ABOUT THIS EXERCISE:
Output all of the lines below exactly, and leave out each image.
[[ DATA LISTING open ]]
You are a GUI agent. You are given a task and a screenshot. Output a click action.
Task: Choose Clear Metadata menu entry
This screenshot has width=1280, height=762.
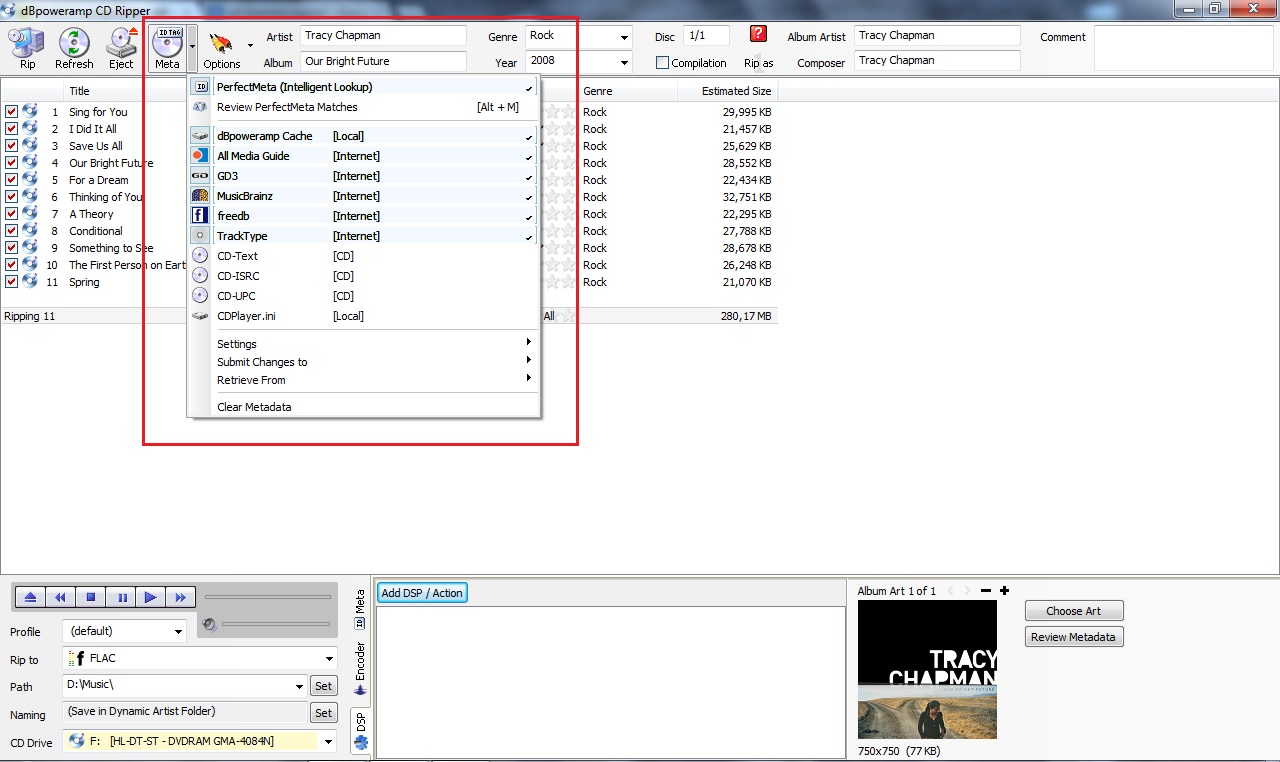[254, 407]
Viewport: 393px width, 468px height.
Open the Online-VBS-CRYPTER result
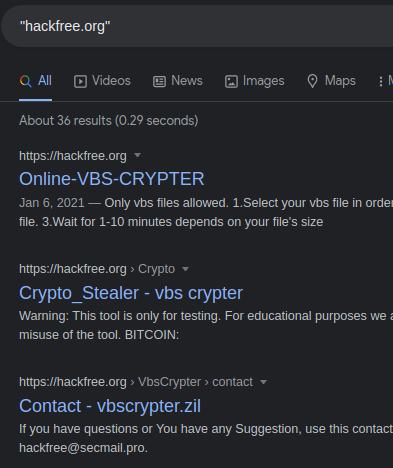112,179
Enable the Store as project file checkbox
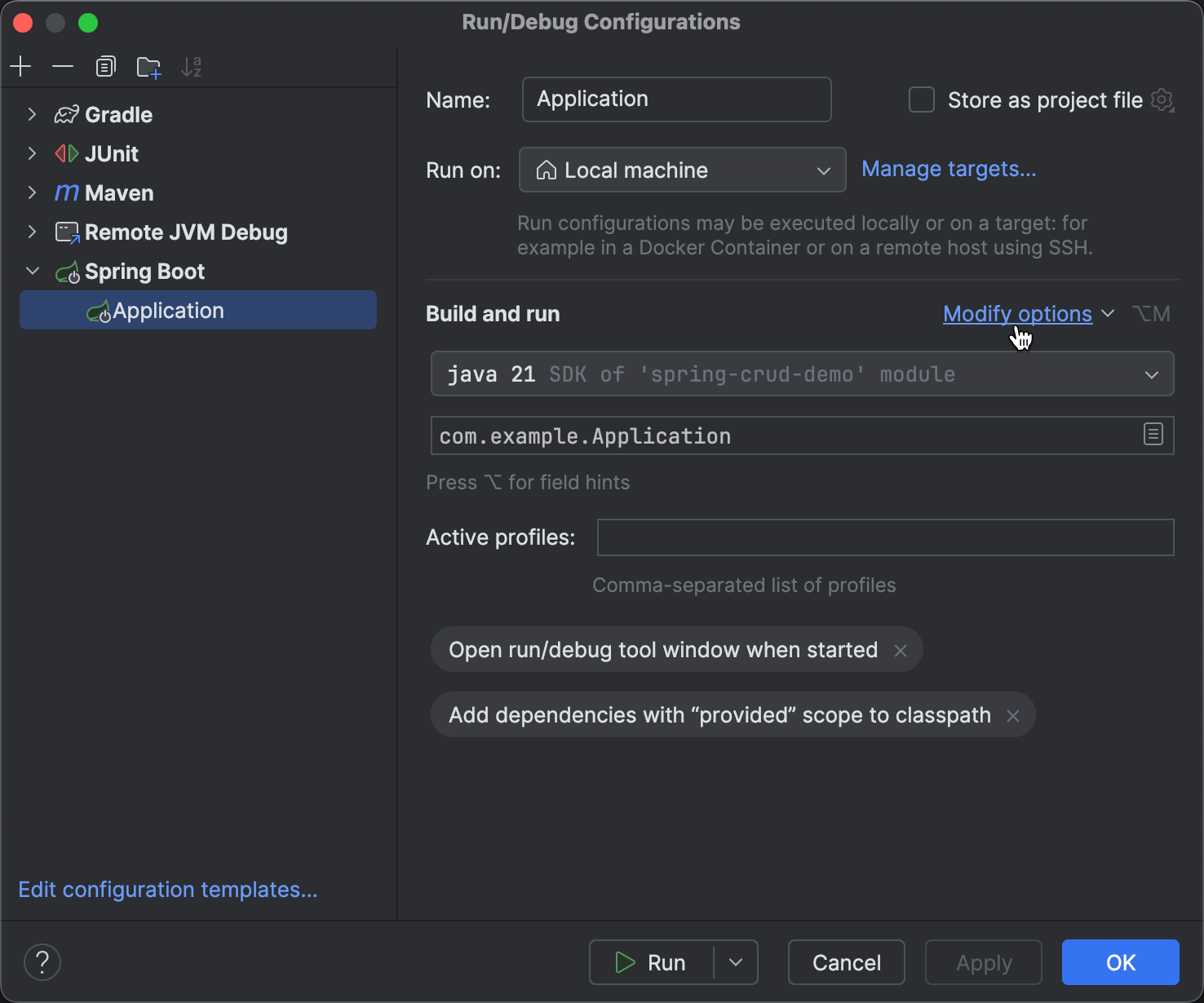1204x1003 pixels. click(921, 99)
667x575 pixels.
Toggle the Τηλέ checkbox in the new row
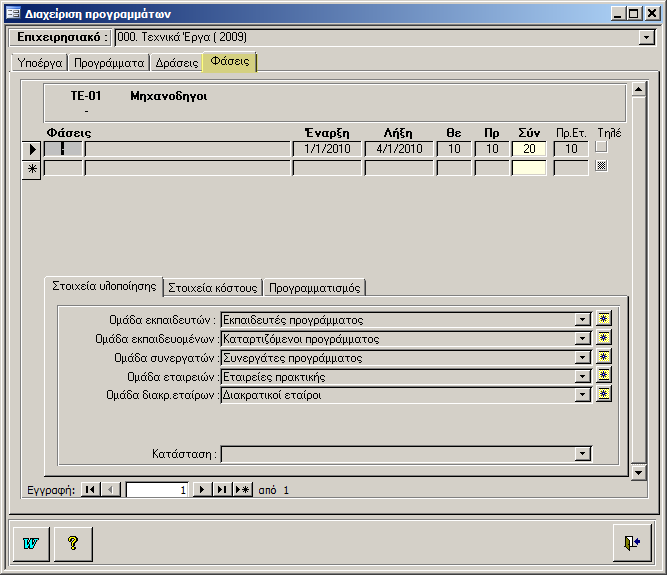(x=601, y=167)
[[ DATA LISTING closed ]]
RESPONSE AREA:
You are a GUI agent. You are given a task and a screenshot. Output a click action.
Task: Choose Clear Metadata menu entry
This screenshot has width=1280, height=762.
[254, 407]
Viewport: 393px width, 468px height.
Open the Online-VBS-CRYPTER result
112,179
Enable the Store as project file checkbox
1204x1003 pixels. click(921, 99)
667x575 pixels.
Toggle the Τηλέ checkbox in the new row
(x=601, y=167)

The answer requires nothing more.